------ THE DATA
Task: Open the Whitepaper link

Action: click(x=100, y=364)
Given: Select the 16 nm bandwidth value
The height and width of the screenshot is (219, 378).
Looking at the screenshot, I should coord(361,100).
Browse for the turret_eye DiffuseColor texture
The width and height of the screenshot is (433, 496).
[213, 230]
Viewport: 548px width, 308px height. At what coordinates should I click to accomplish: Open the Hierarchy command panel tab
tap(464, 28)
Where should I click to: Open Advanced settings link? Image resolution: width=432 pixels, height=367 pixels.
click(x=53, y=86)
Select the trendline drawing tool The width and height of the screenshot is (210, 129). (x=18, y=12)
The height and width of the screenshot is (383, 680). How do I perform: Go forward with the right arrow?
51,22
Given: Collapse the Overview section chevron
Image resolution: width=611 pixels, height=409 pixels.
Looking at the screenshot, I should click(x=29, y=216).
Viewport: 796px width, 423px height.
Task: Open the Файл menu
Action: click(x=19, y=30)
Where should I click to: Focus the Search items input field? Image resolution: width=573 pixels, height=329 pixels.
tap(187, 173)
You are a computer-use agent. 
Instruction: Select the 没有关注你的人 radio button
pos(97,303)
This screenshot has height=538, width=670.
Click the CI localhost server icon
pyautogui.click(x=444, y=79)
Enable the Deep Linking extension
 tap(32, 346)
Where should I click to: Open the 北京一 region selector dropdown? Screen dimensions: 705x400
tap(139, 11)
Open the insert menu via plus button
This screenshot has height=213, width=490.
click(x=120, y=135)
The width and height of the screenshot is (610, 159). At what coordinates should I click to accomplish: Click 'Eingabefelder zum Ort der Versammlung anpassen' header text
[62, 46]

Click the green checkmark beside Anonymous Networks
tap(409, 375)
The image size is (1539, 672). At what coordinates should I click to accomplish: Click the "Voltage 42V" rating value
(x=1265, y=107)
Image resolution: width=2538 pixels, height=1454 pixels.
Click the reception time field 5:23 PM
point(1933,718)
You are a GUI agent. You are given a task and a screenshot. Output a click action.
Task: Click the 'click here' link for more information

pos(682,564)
------------
● **WHAT TO PRODUCE**:
Rewrite all of the data above, changing every "Image resolution" to "Screen size" and leaving everything else unchanged.

● **SOLUTION TO THE EXERCISE**:
Task: Open the Whitepaper link

Action: click(x=100, y=364)
Given: Select the 16 nm bandwidth value
The height and width of the screenshot is (219, 378).
Looking at the screenshot, I should coord(361,100).
Browse for the turret_eye DiffuseColor texture
The width and height of the screenshot is (433, 496).
[213, 230]
Viewport: 548px width, 308px height. At what coordinates should I click to accomplish: Open the Hierarchy command panel tab
tap(464, 28)
Where should I click to: Open Advanced settings link? Screen size: width=432 pixels, height=367 pixels.
click(x=53, y=86)
Select the trendline drawing tool The width and height of the screenshot is (210, 129). (x=18, y=12)
The height and width of the screenshot is (383, 680). How do I perform: Go forward with the right arrow?
51,22
Given: Collapse the Overview section chevron
Screen size: width=611 pixels, height=409 pixels.
Looking at the screenshot, I should click(x=29, y=216).
Viewport: 796px width, 423px height.
Task: Open the Файл menu
Action: click(x=19, y=30)
Where should I click to: Focus the Search items input field? Screen size: width=573 pixels, height=329 pixels.
tap(187, 173)
You are a computer-use agent. 
Instruction: Select the 没有关注你的人 radio button
pos(97,303)
This screenshot has height=538, width=670.
Click the CI localhost server icon
pyautogui.click(x=444, y=79)
Enable the Deep Linking extension
 tap(32, 346)
Where should I click to: Open the 北京一 region selector dropdown? Screen dimensions: 705x400
tap(139, 11)
Open the insert menu via plus button
This screenshot has height=213, width=490.
click(x=120, y=135)
The width and height of the screenshot is (610, 159). At what coordinates should I click to accomplish: Click 'Eingabefelder zum Ort der Versammlung anpassen' header text
[62, 46]

Click the green checkmark beside Anonymous Networks
tap(409, 375)
The image size is (1539, 672). At what coordinates should I click to accomplish: Click the "Voltage 42V" rating value
(x=1265, y=107)
Screen size: width=2538 pixels, height=1454 pixels.
Click the reception time field 5:23 PM
point(1933,718)
You are a GUI agent. You are given a task and a screenshot. Output a click action.
Task: Click the 'click here' link for more information

pos(682,564)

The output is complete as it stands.